Cells form the bricks that hold up all forms of life, and the National Science Foundation is attempting to form and assemble synthetic cells, giving way to the creation of artificial life. NSF is not the only player in the field of synthetic biology or synthetic life. Last year, Chinese scientist He Jiankui claimed to have created the world’s first genetically-modified babies. The announcement immediately shed light on the controversial nature of synthetic life: some rushed to criticize the scientist, and some defended him.
Against such a background, the implications of synthetic life on society and society’s views about synthetic life play a big role in understanding the future of synthetic life. UCSB anthropology professor Barbara Herr Harthorn probe these topics and many others about synthetic life. Afterall, she is leading the team to investigate the societal implications of two NSF projects focused on building synthetic cells.
To understand the public’s perception about the matter, Dr. Harthorn and her team will first conduct interviews to gauge public awareness about synthetic life, bioengineering and nanotechnology. She told the News-Press, however, that she and her team must check assumptions at the door before diving into interviews.
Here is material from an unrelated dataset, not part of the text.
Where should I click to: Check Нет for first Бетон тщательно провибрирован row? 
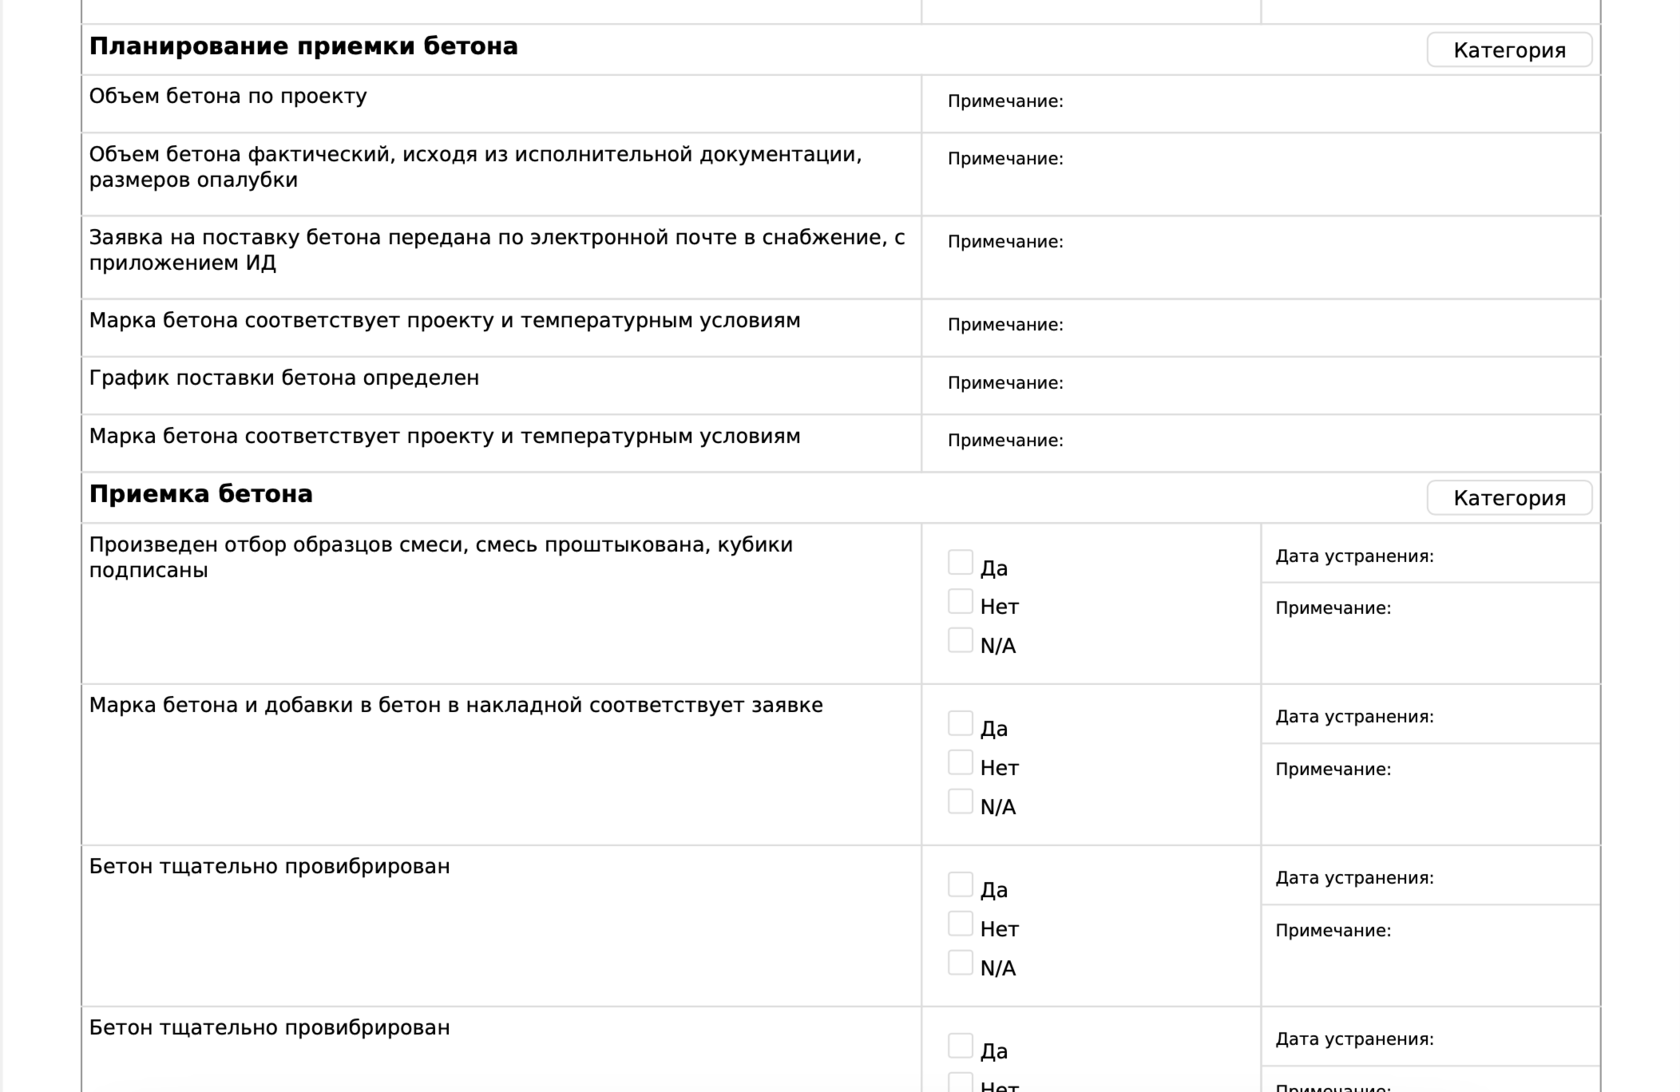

“We can’t assume the public’s awareness about the technology,” said Dr. Harthorn. U.S. public is extremely unaware of nanotechnology.”
And the two NSF projects seems to require a certain level of background knowledge to grasp what exactly is being done. While the project ProteoCell’s goal is to create a functional and programmable cell using proteins, the project Synthetic Neuron attempts to build an artificial neuron and neuronal system that can be controlled at different levels. Dr. Harthorn has more than a decade’s worth of experience in nanoscale science and engineering, having served as director and principal investigator of UCSB’s Center for Nanotechnology in Society from 2005 to 2017. The general public, however, lacks that kind of expertise, which is why the traditional tools for gauging public perception may not apply.
“We can’t just start with surveys because you don’t know what they know,” said Dr. Harthorn. She added that her team is in the process of building an interview protocol that informs the interviewees about the technology without influencing their perceptions.
“We’re not trying to spin anything,” she said.
One of the goals for her and her team is to outline the way a person processes information about the technology involved in creating synthetic life.
“We want to follow that process,” said Dr. Harthorn. “How do people understand it? Where do the public attach their meanings? What are some fears?”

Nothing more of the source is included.